Audit of financial statements – basic information
Audit of financial statements in Poland – what is its purpose?
The purpose of the audit of financial statements has been defined in Article 65(1) of the polish Accounting Act of 29 September 1994. The auditor has to express a written opinion (together with a supplementary report) on whether the financial statements audited by him comply with the accounting principles and give a true presentation of the net worth, the financial position and the profit (loss) of the audited entity.
Therefore, in each audit of the financial statements, the auditor has to assess, firstly, whether the financial statements and the books of account on which they are based are free from irregularities resulting from the omittance or distortion of significant information, and, secondly, whether the information included in these financial statements can be considered true and fair.
The audit of financial statements is, therefore, a process whose task is to make credible the information (mainly financial information) contained in the financial statements.
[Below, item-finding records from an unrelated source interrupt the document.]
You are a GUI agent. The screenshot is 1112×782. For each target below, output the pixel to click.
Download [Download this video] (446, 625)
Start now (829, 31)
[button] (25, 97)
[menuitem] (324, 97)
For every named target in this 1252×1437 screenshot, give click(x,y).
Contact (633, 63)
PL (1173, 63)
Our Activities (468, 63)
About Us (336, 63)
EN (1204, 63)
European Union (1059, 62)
Thus, its purpose is to ensure the security of business trading.
Audit of financial statements in Poland – who is obliged to commission it?
According to the applicable regulations (Article 64(1) of the Accounting Act), the following entities are obliged to have their financial statements audited:
1) banks, insurers and insurance companies, co-operative savings and credit banks;
2) entities which operate on the basis of regulations on trading in securities and regulations on investment funds, and entities which operate on the basis of regulations on the organisation and operations of pension funds;
3) joint-stock companies, except for companies in organisation as at the balance sheet date;
4) all other entities which in the prior financial year for which the financial statements were prepared, met at least two of the following conditions:
- the annual average number of employees in full-time equivalents amounted to at least 50;
- the total assets as at the end of the financial year were at least the Polish zloty equivalent of EUR 2,500,000;
- the net revenue from the sales of merchandise and finished goods and the financial transactions for the financial year was at least the Polish zloty equivalent of EUR 5,000,000;
Subject to the audit requirement are also the financial statements of acquiring companies and newly-formed companies, prepared for the financial year in which the business combination took place, as well as the annual financial statements prepared in accordance with IAS.
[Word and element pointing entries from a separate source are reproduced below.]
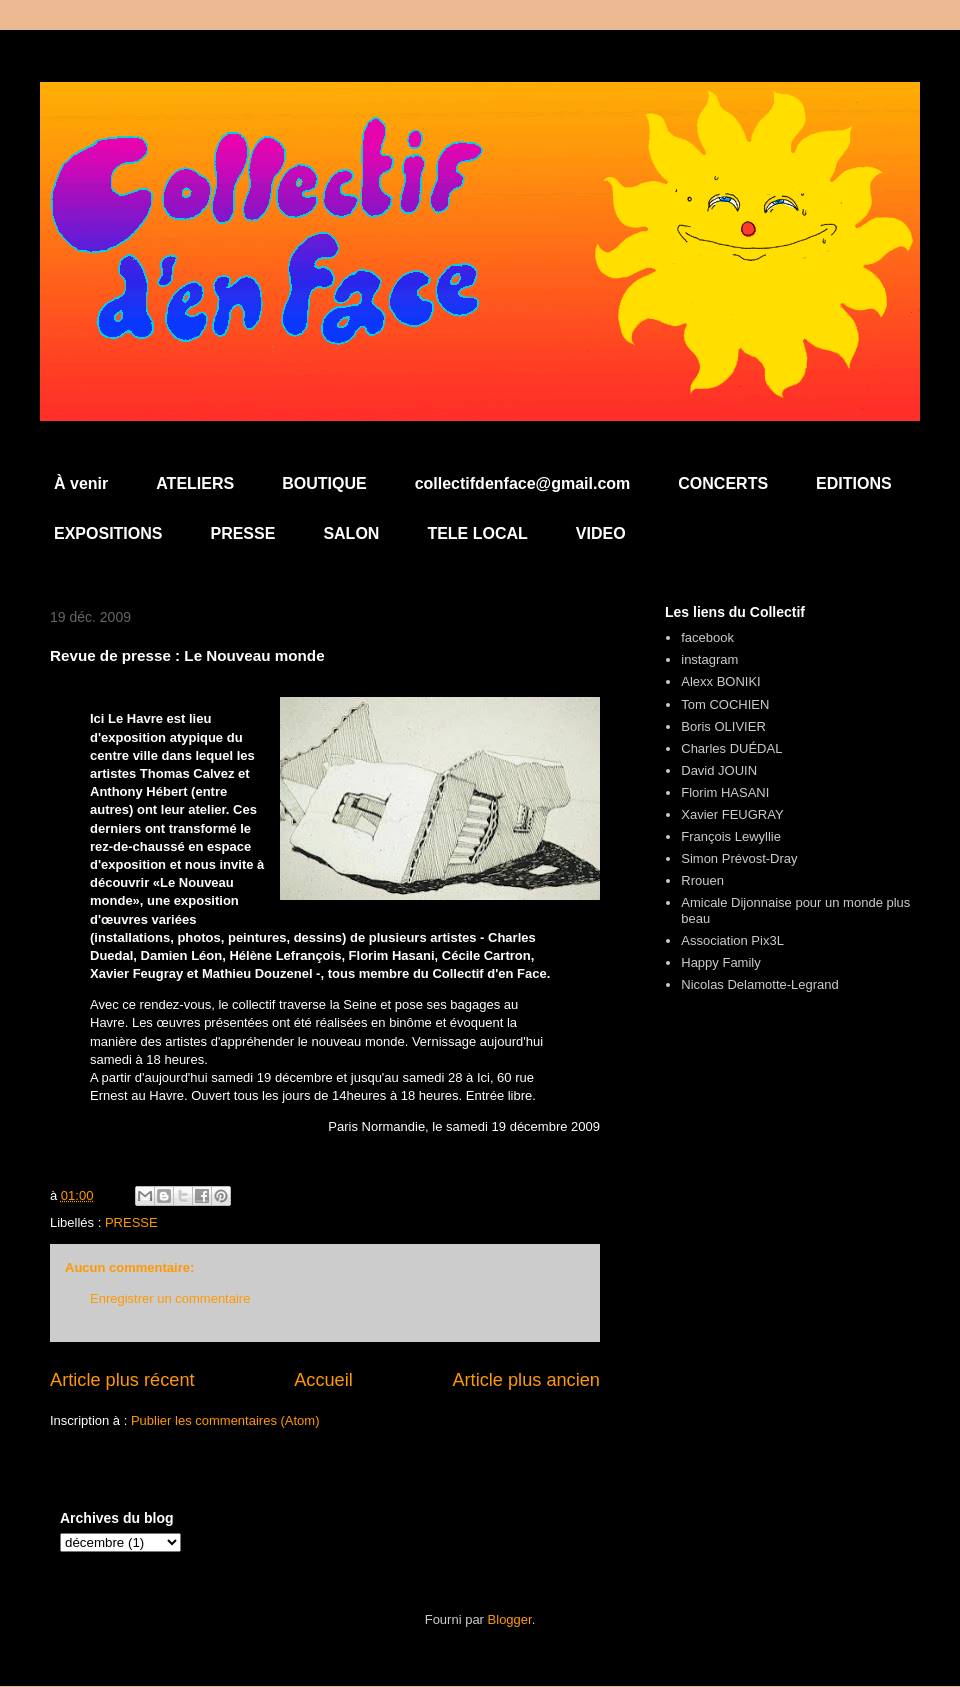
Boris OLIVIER (723, 726)
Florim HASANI (725, 792)
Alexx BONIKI (720, 681)
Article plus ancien (526, 1380)
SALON (351, 533)
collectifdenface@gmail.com (523, 483)
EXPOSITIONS (108, 533)
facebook (707, 637)
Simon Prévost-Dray (739, 858)
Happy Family (720, 962)
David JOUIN (719, 770)
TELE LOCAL (477, 533)
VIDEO (601, 533)
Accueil (323, 1380)
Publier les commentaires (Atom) (225, 1420)
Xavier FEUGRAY (732, 814)
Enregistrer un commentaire (170, 1298)
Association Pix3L (732, 940)
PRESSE (242, 533)
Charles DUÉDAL (731, 748)
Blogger (510, 1619)
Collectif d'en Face (480, 136)
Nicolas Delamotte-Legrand (760, 984)
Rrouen (702, 880)
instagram (709, 659)
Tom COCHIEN (725, 704)
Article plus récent (122, 1380)
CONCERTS (723, 483)
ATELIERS (195, 483)
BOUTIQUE (324, 483)
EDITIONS (854, 483)
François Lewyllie (731, 836)
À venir (81, 483)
Audit of financial statements in Poland – who should commission it and why?
Each entity may commission the audit of its financial statements. The essence of the audit should not lie in the search for those guilty of errors but in the opportunity to improve the operations of an entity. The auditor checks the compliance of the documentation with the facts and examines the entity's accounting and reporting procedures. Next, before issuing the opinion, he recommends the necessary changes and helps to find solutions to the problems he has identified. Therefore, it pays off to commission the audit of the financial statements. Firstly, the audit confirms the correctness of the reported data (prepared both internally and externally). Secondly, the activities of the auditor aim to verify the internal control procedures implemented in an entity. The list of detected errors and irregularities of the accounting system increasing the risk of conducting business and recommendations included in each professional audit of the financial statements are valuable information that can be effectively used by the entity managers. Thirdly, a positive opinion issued by an auditor confirms the credibility of the company and works to the company's advantage when the company is trying to obtain external finance.